New PTEN role identified in mitosis
Scientists have identified a critical function of a protein that is a frequent indicator of cancer when the protein is in its mutated state. The protein, PTEN, protects the process by which cells divide, a finding that could help lead to therapies that prevent tumor growth.
"We've identified a biomarker for cancer patients, especially for patients who carry PTEN mutations," said lead author Dr. Wen Shen, an assistant professor of cell biology in radiation oncology and member of the Sandra and Edward Meyer Cancer Center at Weill Cornell Medicine. "By studying the fundamental process of how genes are passed from parental cells to daughter cells, we can better understand the altered signaling pathways that may cause tumor development. We hope that our study can serve to develop a strategy to prevent therapeutic resistance."
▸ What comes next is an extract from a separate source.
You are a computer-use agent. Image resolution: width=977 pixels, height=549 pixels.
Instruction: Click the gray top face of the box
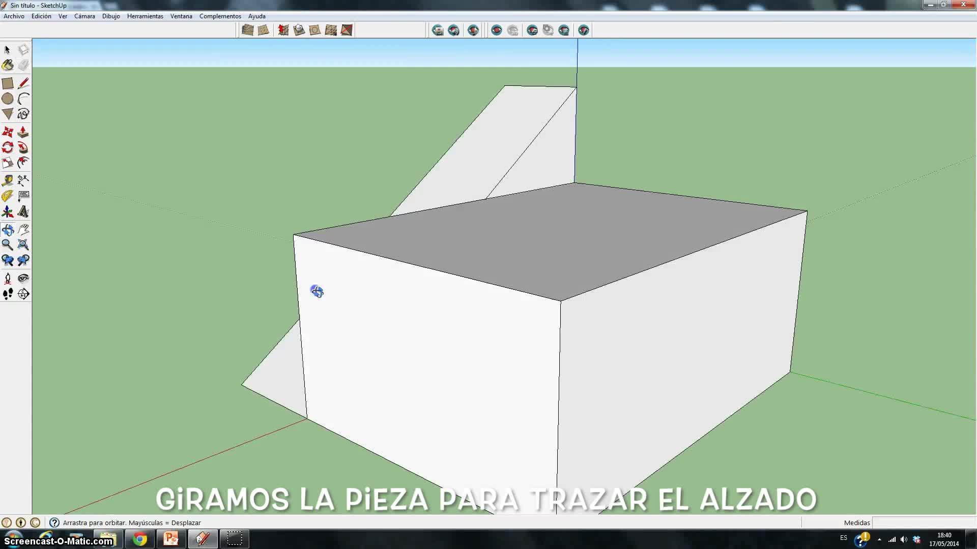point(560,239)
The study, published Aug. 5 in Nature Communications, examines what happens to the human genome when PTEN (Phosphatase and tensin homolog) in cells is lost. During the genomic segregation process known as mitosis, chromosomes containing duplicated genetic information separate equally into two daughter cells.
To accomplish this successfully, the chromosomes have to be perfectly aligned in the center of the cell prior to segregation. In regular cells, there's a very low rate of misalignment, but without PTEN, the misalignment frequency shoots up to 40 percent. Additionally, chromosomes require a significantly longer time to line up without PTEN, causing segregation failure and cell death.
The study results reveal that PTEN protects the genome and eliminates mitotic errors by suppressing an important motor protein in mitosis, called EG5. Without PTEN, EG5 reels into a hyperactive state, leading to cancer-causing errors throughout mitosis.
Understanding this mechanism may allow scientists to develop therapies that target and control EG5 in the absence of healthy PTEN. This could prevent tumors from forming in patients in whom the PTEN signaling is harmfully altered.
"With advances in sequencing technology, we can identify the specific genetic signature of each patient's tumor, such as PTEN deletion or mutation," Dr. Shen said. "With this information, we could begin designing individualized therapeutic strategies to treat their specific tumor. This is what I hope will ultimately be gained from our research."